C'è chi pensa che l'Aids sia un problema del passato, o limitato ai paesi in via di sviluppo, e invece è sempre ben presente anche dentro i confini italiani ed europei, e anzi sta 'rialzando' la testa. Lo testimoniano, alla vigilia del World Aids Day del 1 dicembre, i dati diffusi dall'European Center for Diseases Control and Prevention e dall'Oms, che parlano di un aumento dell'8% dei contagi proprio in Europa tra il 2011 e il 2012.
Lo scorso anno sono state in totale 31mila le nuove infezioni registrate dall'Oms, di cui 29mila nell'Ue e nei paesi dello spazio economico europeo.
Il 40% delle diagnosi è stata fatta in persone omosessuali, ma la trasmissione eterosessuale è quasi altrettanto frequente (33%), mentre nel 18% dei casi l'origine dell'infezione è sconosciuta.
"Il 49% delle persone che ricevono la diagnosi - sottolinea Marc Sprenger, direttore dell'Ecdc - scopre troppo tardi di essere sieropositivo, quando ormai il sistema immunitario ha cominciato a cedere. Questo dimostra che dobbiamo rendere il test più disponibile in tutta Europa per assicurarci diagnosi precoci e quindi trattamenti più efficaci".
Per quanto riguarda l'Italia ormai da qualche anno il numero di nuove diagnosi di infezione da Hiv è stabilizzato intorno alle 4mila, afferma il bollettino del Centro Operativo Aids dell'istituto Superiore di Sanità, che corrispondono a circa 10 contagi al giorno.
Nel nostro paese il principale mezzo di trasmissione è costituito dai rapporti eterosessuali, al 42,7%, mentre quelli omosessuali sono al secondo posto con il 37,9%, mentre nel 12% dei casi non è stato possibile risalire all'origine del virus. Un terzo delle diagnosi riguarda persone tra 30 e 39 anni e i maschi sono quasi quattro volte più delle femmine.

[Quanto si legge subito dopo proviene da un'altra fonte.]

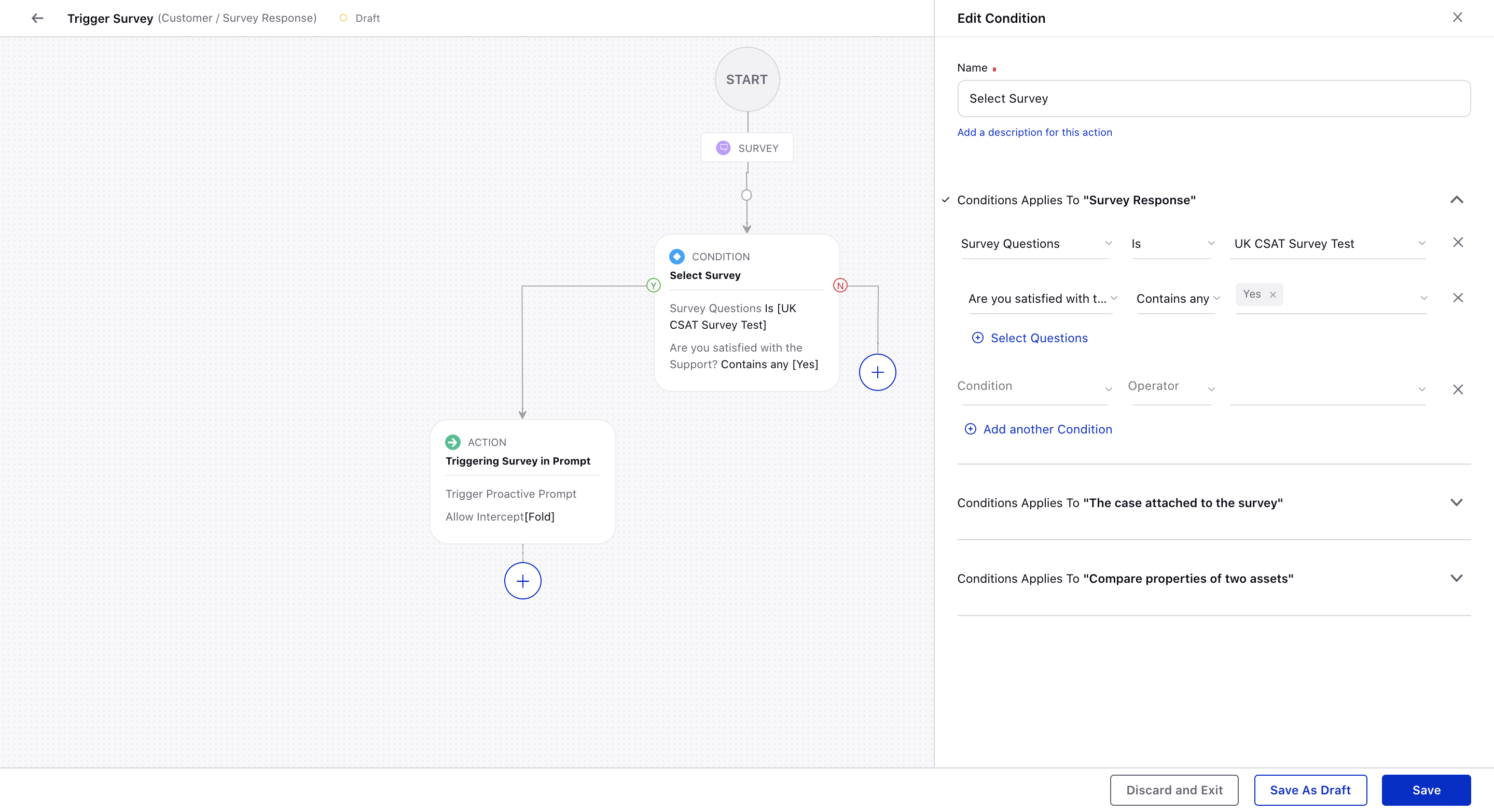Image resolution: width=1494 pixels, height=812 pixels.
Task: Remove the Yes tag from Contains any field
Action: [x=1272, y=294]
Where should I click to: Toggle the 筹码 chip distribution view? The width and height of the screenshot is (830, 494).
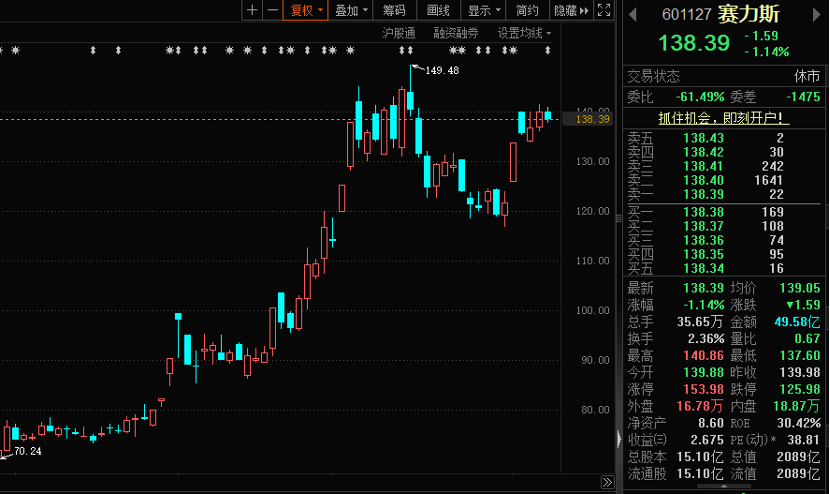(x=393, y=10)
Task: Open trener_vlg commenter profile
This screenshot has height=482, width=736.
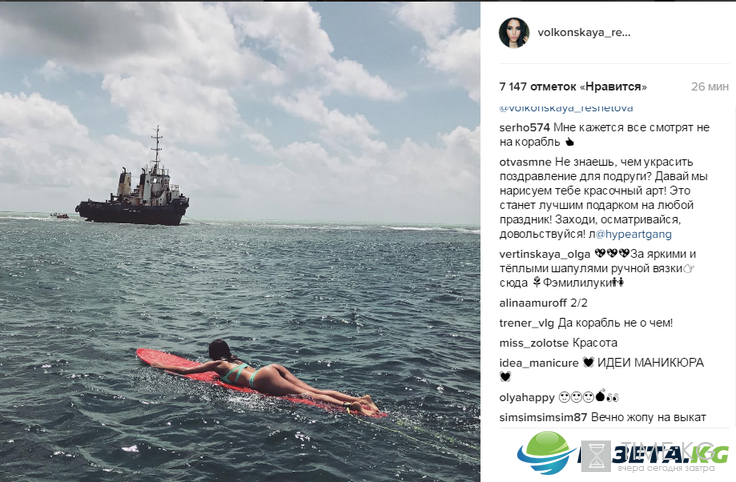Action: click(527, 323)
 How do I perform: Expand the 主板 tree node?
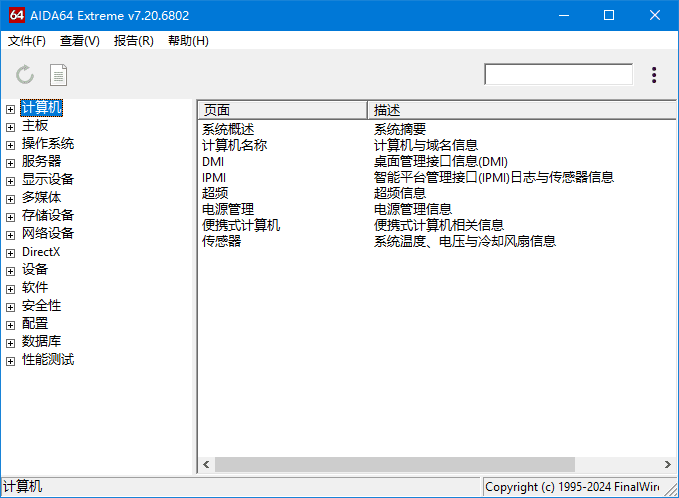(x=10, y=126)
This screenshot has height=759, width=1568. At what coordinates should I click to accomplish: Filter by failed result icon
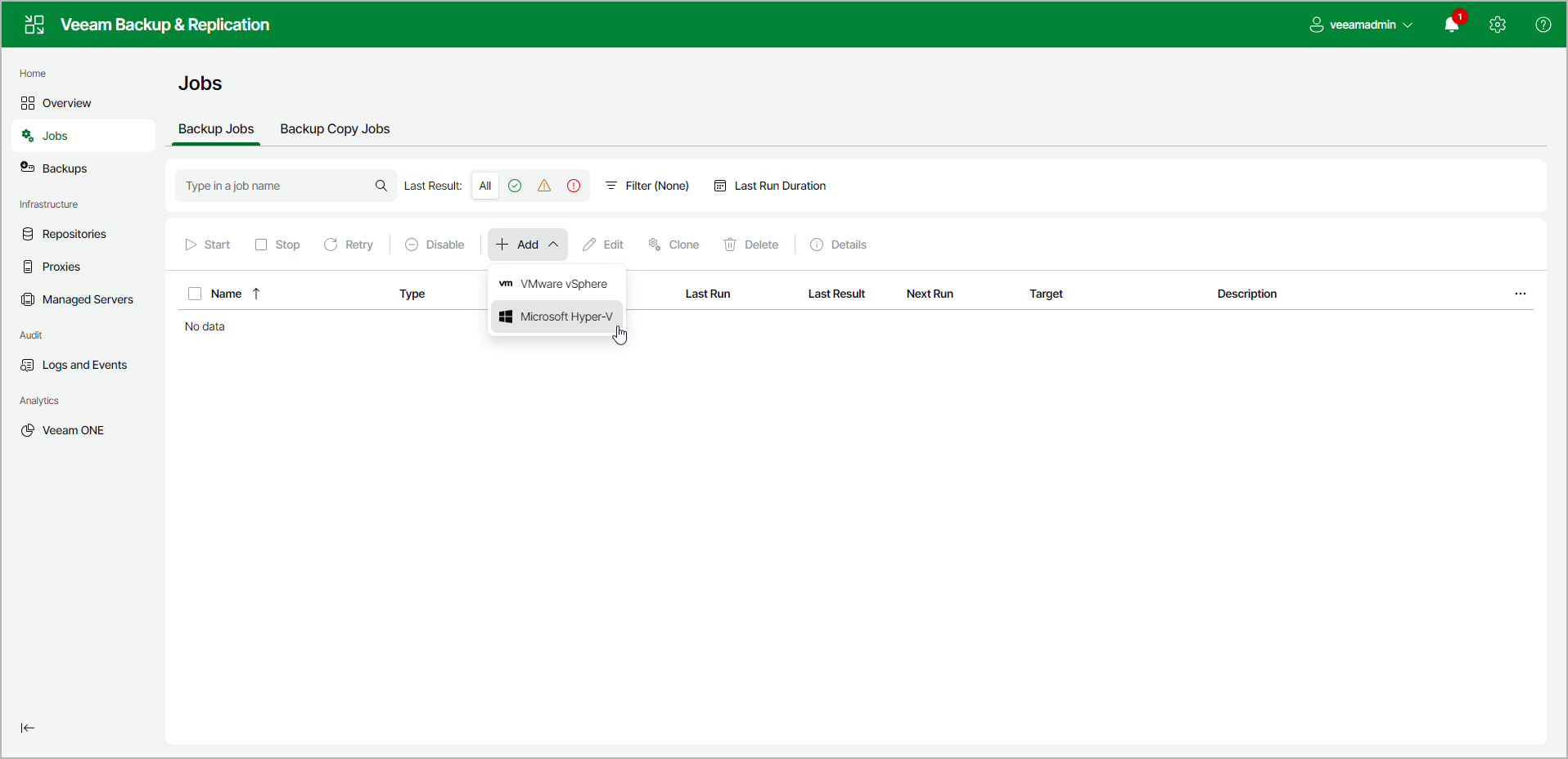pos(574,186)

Nel 2012, si legge nel documento, sono stati segnalati invece 712 casi di Aids.
"Questi numeri ci dicono che anche da noi, come nel resto d'Europa, la battaglia contro l'Aids è tutt'altro che vinta - spiega Stefano Vella, esperto dell'istituto Superiore di Sanità e chairman del comitato internazionale dell'Oms che ha redatto le linee guida sulla malattia -. In Italia il problema principale è che troppe persone arrivano in ospedale quando già hanno l'Aids, e ci sono giovani che non hanno proprio idea di che cosa sia l'Aids oltre alle altre malattie sessuali. Servirebbe più informazione in materia, a partire dalle scuole, senza dimenticare che questo è un problema che nessun paese può risolvere da sè. L'epidemia è globale, e tale deve essere anche la risposta".
Un giovane su tre non considera l'Aids un rischio reale
Un giovane su tre in Italia non considera l'Aids un rischio reale. E' quanto emerge una ricerca realizzata da Doxa per la onlus Cesvi (Cooperazione E SVIluppo) tra i giovani dai 16 ai 34 anni. Il rapporto evidenzia anche che solo il 35% dei ragazzi e ragazze in Italia, nonostante sappiano perfettamente che la via di trasmissione principale è quella sessuale, usa abitualmente il preservativo nelle proprie relazioni e solo il 29% dichiara di aver fatto il test dell'Hiv.
Le giovani donne si espongono maggiormente al rischio, sentendosi protette da una relazione stabile.
Per tenere alta l'attenzione sul problema e fare chiarezza sul tema della prevenzione, in occasione della Giornata mondiale contro l'Aids dell'1 dicembre, Cesvi rilancia la campagna di sensibilizzazione e raccolta fondi giunta alla dodicesima edizione "Fermiamo l`Aids sul nascere", con il duplice obiettivo di sostenere la lotta al virus nei Paesi più colpiti e rialzare il livello di attenzione fra i giovani italiani sulla necessità della prevenzione.
Per Giangi Milesi, presidente di Cesvi, "a 30 anni dalla individuazione del virus dell'Hiv è un ottimo segnale che in Italia sia stato sperimentato per la prima volta al mondo con successo un vaccino terapeutico pediatrico, rivolto ai bambini nati infetti per via materna, trasmissione della malattia che interessa il 95% dei nuovi casi pediatrici ogni anno".
"La nostra lotta alla diffusione del virus in paesi come lo Zimbabwe dove la malattia tocca quasi ogni famiglia, riguarda proprio la protezione dei nuovi nati; è fondamentale bloccare il contagio tra madre e bambino con la terapia antiretrovirale al momento del parto. La ricerca non deve fermarsi e tantomeno i trattamenti con i farmaci antiretrovirali e le campagne di informazione, in Italia come nei Paesi del sud del mondo: l'Aids ancora oggi è una delle malattie che miete più vittime nel mondo".